WORK TO BE COMPLETED: These records contain pictures, which must be left out; copy exactly the lines from the one with "The image size is (1257, 952)." up to and including the one with "the Commit tool".

PROVIDED ENTRIES:
--- START ---

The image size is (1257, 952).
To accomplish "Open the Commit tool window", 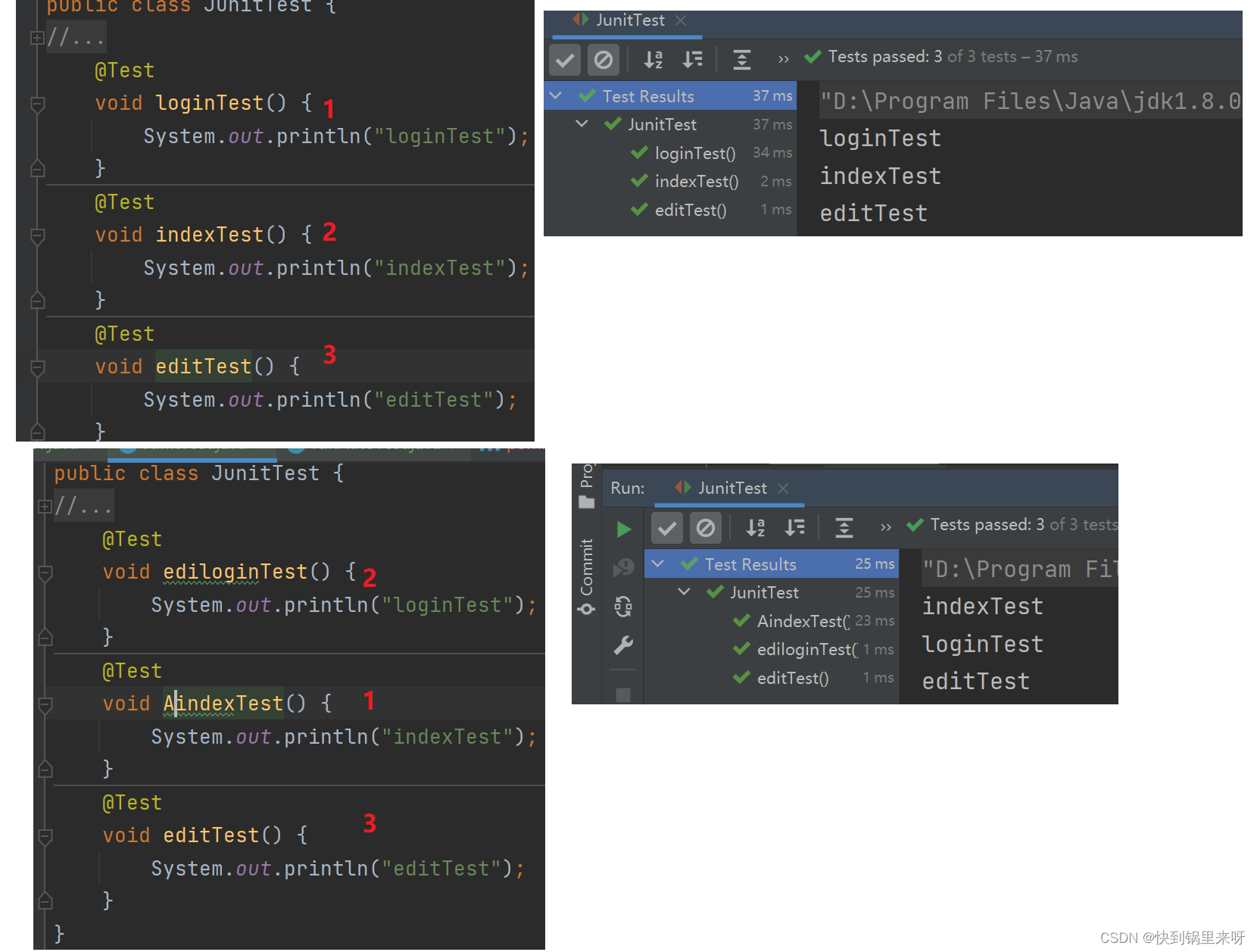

--- END ---
--- START ---

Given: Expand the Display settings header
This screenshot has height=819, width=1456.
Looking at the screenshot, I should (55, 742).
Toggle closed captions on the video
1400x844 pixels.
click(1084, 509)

--- END ---

OUTPUT OF THE EXERCISE:
The image size is (1257, 952).
To accomplish "Open the Commit tool window", 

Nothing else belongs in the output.